*DOCUMENT*:
►

Academic Term (Anno Accademico) 2015/2016: financial economics

  • Teaching load: 63 hours (ECTS credits 9)
  • Lecturers: BOTTAZZI Giulio and GIACHINI Daniele
  • Semester: Spring
  • Outline: This course aim to provide a modern theoretical foundations to the most widespread notions and tools in modern finance, including present value theory, real interest rate, arbitrage pricing, portfolio allocation and mean-variance analysis.
  • Objectives: The students should become acquainted with the notion of arbitrage and equilibrium prices in different market settings. They should be able to solve the problem of portfolio optimization and mean-variance analysis in rather general terms.
  • Description: General equilibrium, no arbitrage in riskless economies, real interest rate and the interest rate curve. Arbitrage in security markets, state prices, complete and incomplete markets, valuation functional and the fundamental theorem of finance. Choices under uncertainty, expected utility theory and risk aversion. Portfolio choices, optimal portfolio with multiple risky assets. General equilibrium under uncertainty. Pricing kernel and mean-variance analysis. OPTIONAL: behavioral finance, asset prices under ambiguity, evolutionary finance and the market selection hypothesis.

◄

*EXERCISE SET*:
a) Answer these from the financial economics course description:
(i) How many teaching hours does the course carry?
(ii) In which semester is it taught?
(iii) Which topics are marked as optional?
b) Write the next part of the financial economics course description, picking up after its final bullet.

*DATA SHOWN*:
►

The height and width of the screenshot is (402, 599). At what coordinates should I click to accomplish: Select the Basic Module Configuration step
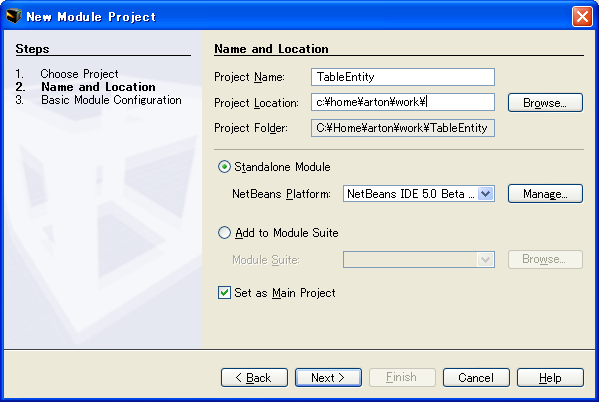point(111,100)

◄

*SOLVED TASKS*:
a)
(i) 63 hours (9 ECTS credits)
(ii) Spring
(iii) Behavioral finance, asset prices under ambiguity, evolutionary finance and the market selection hypothesis

b)
  • Textbooks:
    [LRW]
    Principles of Financial Economics, S.F. LeRoy and J. Werner
    [FBJ]
    Foundations of Financial Markets and Institutions, Fabozzi, Modigliani and Jones
  • Further references and Optional readings:

    [MWG]
    Microeconomic Theory, A. Mas-Colell, M. D. Whinston, and J. R. Green
    [CN]
    Quantitative Financial Economics, K. Cuthbertson and D. Nitzsche
    [HR]
    Financial Economics, T. Hens and M. O. Rieger
    [ES]
    Ambiguity and Asset Markets, L. G. Epstein and M. Schneider, NBER paper;
    [Hu]
    Options, Futures and Other Derivatives, J. C. Hull (7th ed.)
    [Ni]
    The Ascent of Money: A Financial History of the World, Niall Ferguson
    [Eco]
    Guide to the Financial Markets, The Economist

    see the syllabus for references to specific parts of these books.

  • Prerequisites: The course requires a knowledge of linear algebra (linear space, linear map, basis, inversion, eigenvectors and eigensystems), calculus (differential analyses of function of many real variables and static optimization) and, to a lesser extent, probability theory. Some basic knowledge of the theory of choice under uncertainty (utility theory) and economic equilibrium are in general given for granted and only cursorily reviewed.
  • Prerequisites suggested reading: C. P. Simon, L. E. Blume, Mathematics for Economists, H. R. Varian Microeconomic Analysis.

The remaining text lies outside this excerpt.